Постулат отрицания получает дальнейшее развитие в эссе «Свобода без надежды» (1928). «Акт отрицания, — пишет Домаль, — не свершается раз и навсегда, он есть вечное жертвование мятежностью». Человеку познающему предстоит пройти три стации: принятие всех правил и условностей, дарующих покой; мятежность во всех ее формах, будь то борьба против общества или уход в пустыню; и, наконец, смирение, подразумевающее неизбывную мятежность духа. Рациональное сомнение (картезианский анализ) и сведение (гегелевский синтез) сочетаются в скептическом и аскетическом подходе, который Домаль называет диалектикой отрицания: «Отрицание есть постоянное разрушение всех панцирей, в которые стремится облечься индивидуум; когда человек <…> засыпает в удобном умиротворении, этот панцирь утолщается, и сокрушить его можно лишь с помощью насилия. Постоянно отбрасывать любые костыли надежд, ломать прочные творения клятв, беспрерывно преодолевать каждое свое желание и никогда не быть уверенным в победе — таков трудный, но верный путь отрицания»[20].
В 1928 году с тремя реймскими «братьями-ангелами» и чешским художником Жозефом Сима (Йозефом Шима[21]) Домаль основывает группу и одноименный журнал под названием «Большая игра» («Grand jeu»). Впоследствии к ним примыкают А. Роллан де Реневиль[22], М. Анри, А. Арфо, Мони де Булли, Ж. Рибмон-Дессень[23] и еще несколько эпизодических участников. С 1928 по 1930 годы выходят три номера: № 1 — март 1928-го, № 2 — май 1929-го, № 3 — октябрь 1930 года; в 1931 году группа распадается, частично подготовленный четвертый номер журнала так и не увидел свет.

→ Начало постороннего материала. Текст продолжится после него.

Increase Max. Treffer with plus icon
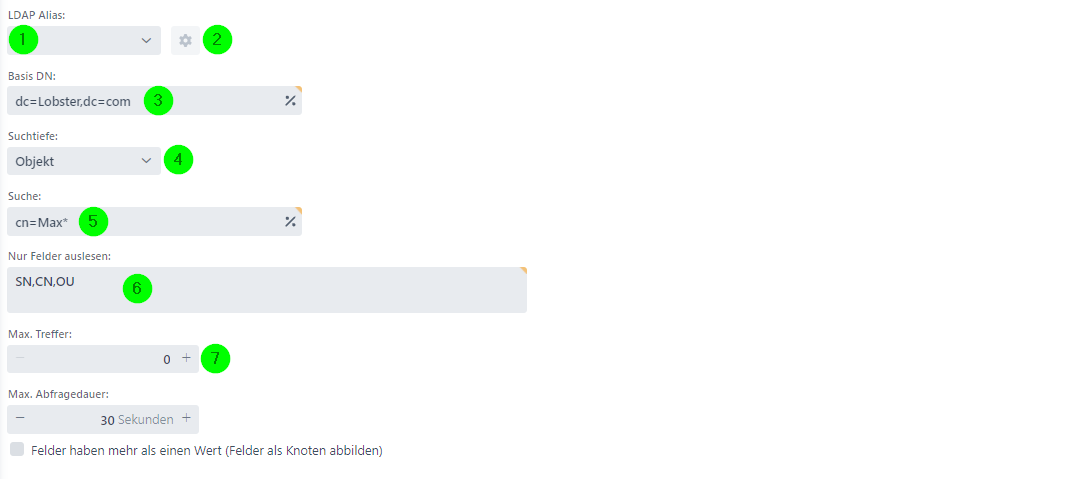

Основополагающие манифесты «Большой игры» пронизаны пафосом противостояния и борьбы, созвучным не столько с сюрреалистическим, сколько с дадаистским протестом. Вот что декларируется в статье «Фокусировка, или Ломка догм»: «Мы готовы на все, мы решились целиком посвятить себя тому, чтобы по возможности портить, рушить, ломать и взрывать любые социальные институты, разбивать любые моральные оковы, уничтожать любую самоуверенность»[24]. Авторы отметают идеологические и эстетические ограничения, нормативность, конформизм; отвергают дискурсивный разум. «Как внутри, так и снаружи человек думающий, — пишет Домаль в „Письме к себе самому в форме притчи“, — непримиримый враг любой навязанной веры, любой догмы, любой тирании. Он — Революционен по своей сути»[25]. Разрушать все, что ограничивает и порабощает, все, что останавливает и увековечивает: не указывать человеку, где правильный выход, а попытаться «закрыть как можно больше выходов; он будет биться в двери, которые ведут ко сну, к рабству, к духовной смерти»[26] и сам найдет выход. Разрушать все, но не занимать место, не заполнять, но оставлять для заполнения: предлагать не полноту, а пустоту. Разрушать все, отказываться от застывших теорий, воспевать динамику и практику, где проживаемое неразрывно связано с продумываемым, а само продумывание важнее того, что его спровоцировало: «Нас интересует не мысль автора, а то, что мы мыслим, читая его произведение»[27]. Причем нигилизм продумывается коллективно. «Большая игра» отказывается от самодостаточной индивидуальности во имя многогранной, гармоничной общности, однако объединяться с кем угодно не намерена. В «Открытом письме Андре Бретону» Домаль, поясняя свое нежелание сближаться с сюрреалистами, критикует их деятельность, которая сводится к «путанице, неуклюжести и обманкам», их «салонные игры» и «развлекательные находки типа „изысканного трупа“ или автоматического письма» и противопоставляет им задачи «Большой игры». «В ответ на вашу забавную науку, — объявляет он, — у нас — изучение всех приемов деперсонализации, переноса сознания, ясновидения, медиумических возможностей; у нас — безграничное поле (во всех возможных ментальных направлениях) индийской йоги; систематическое сведение лирического и онирического факта с учениями оккультной традиции (но к черту живописность магии!) и практиками так называемого примитивного мышления… и это еще не все»[28].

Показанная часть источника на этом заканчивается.